There were not enough death events in each diagnostic group to analyze prognostic factors in each of them. In the overall group of HIV-infected patients with PIs, elevated plasma IL-8 levels (higher than 61 pg/ml) were independently associated with higher mortality. Although etiological diagnosis does not seem to be a factor related to this association, this cannot be asserted absolutely. In patients who died, all the studied serum cytokines and CRP were higher than in survivors (Table ). Because of the profound cytokine dysregulation associated with HIV infection, some of these findings could actually be due to an advanced HIV status. However, when virologic and inmunologic statuses were also considered, IL-8 was independently related to higher mortality. This finding underlines the importance of the systemic inflammatory response of the host in the prognosis of pulmonary infections in this group of patients.
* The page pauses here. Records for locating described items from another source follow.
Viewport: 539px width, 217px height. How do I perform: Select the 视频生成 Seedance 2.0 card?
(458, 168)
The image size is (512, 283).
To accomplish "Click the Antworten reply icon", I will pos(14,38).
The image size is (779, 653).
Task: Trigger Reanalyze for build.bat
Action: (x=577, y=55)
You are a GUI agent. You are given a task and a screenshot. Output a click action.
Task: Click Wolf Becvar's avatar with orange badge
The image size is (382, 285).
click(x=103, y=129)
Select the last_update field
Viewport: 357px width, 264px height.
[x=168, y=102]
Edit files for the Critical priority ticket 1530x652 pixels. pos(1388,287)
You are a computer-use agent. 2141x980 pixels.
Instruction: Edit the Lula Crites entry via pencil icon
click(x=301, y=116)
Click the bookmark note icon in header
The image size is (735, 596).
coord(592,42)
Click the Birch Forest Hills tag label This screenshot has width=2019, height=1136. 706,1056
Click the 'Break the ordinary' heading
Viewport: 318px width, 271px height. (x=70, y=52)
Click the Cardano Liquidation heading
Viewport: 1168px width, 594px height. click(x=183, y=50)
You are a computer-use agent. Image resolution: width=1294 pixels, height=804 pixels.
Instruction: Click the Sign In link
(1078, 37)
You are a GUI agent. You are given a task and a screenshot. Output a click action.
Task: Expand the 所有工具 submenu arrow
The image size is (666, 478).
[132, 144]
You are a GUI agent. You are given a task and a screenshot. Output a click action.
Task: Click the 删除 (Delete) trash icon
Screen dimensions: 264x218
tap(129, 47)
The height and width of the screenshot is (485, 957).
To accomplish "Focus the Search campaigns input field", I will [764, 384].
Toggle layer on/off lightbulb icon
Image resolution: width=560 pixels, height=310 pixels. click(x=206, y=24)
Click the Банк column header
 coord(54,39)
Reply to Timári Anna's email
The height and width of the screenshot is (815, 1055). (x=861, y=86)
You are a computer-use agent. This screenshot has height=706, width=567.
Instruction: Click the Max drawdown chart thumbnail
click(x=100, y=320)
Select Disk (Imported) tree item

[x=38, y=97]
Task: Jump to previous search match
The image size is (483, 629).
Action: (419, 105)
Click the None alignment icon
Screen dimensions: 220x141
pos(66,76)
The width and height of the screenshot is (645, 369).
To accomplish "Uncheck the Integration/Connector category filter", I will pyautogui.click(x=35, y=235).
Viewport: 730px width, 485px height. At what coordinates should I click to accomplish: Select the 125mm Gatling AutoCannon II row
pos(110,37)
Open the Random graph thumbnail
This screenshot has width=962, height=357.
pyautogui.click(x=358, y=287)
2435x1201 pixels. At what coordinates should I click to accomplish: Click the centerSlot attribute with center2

In conclusion, differences in the pattern of systemic inflammatory responses found in HIV-infected patients with PIs could be very useful noninvasive and early tools in the initial diagnosis of BP and mycobacteriosis. Thus, a CRP value of ≥10 mg/dl plus an IL-8 value of ≥20 pg/ml would allow the establishment of a diagnosis of BP versus PCP or mycobacteriosis with a PPV and NPV of 71 and 82%, respectively. Moreover, a TNF-α value of ≥60 pg/ml could be used for early exclusion of the mycobacteriosis diagnosis in these patients based on its high NVP (97%). Direct microbiologic diagnosis is not always possible at admission, and acid-fast smears in sputum are not always positive in patients with mycobacteriosis, which underlines the importance of having other quick and reliable diagnostic tools. The high incidence of mycobacteriosis and the frequent association of mycobacteriosis with other pulmonary infections in HIV patients, as well as the epidemiologic relevance of this diagnosis, support the importance of excluding mycobacteriosis at admission (5
). More prospective studies are needed to evaluate the role of IL-8 in the outcome of each diagnostic group and to establish if the plasma IL-8 level could have value in the decision about initial treatment of PIs in HIV-infected patients.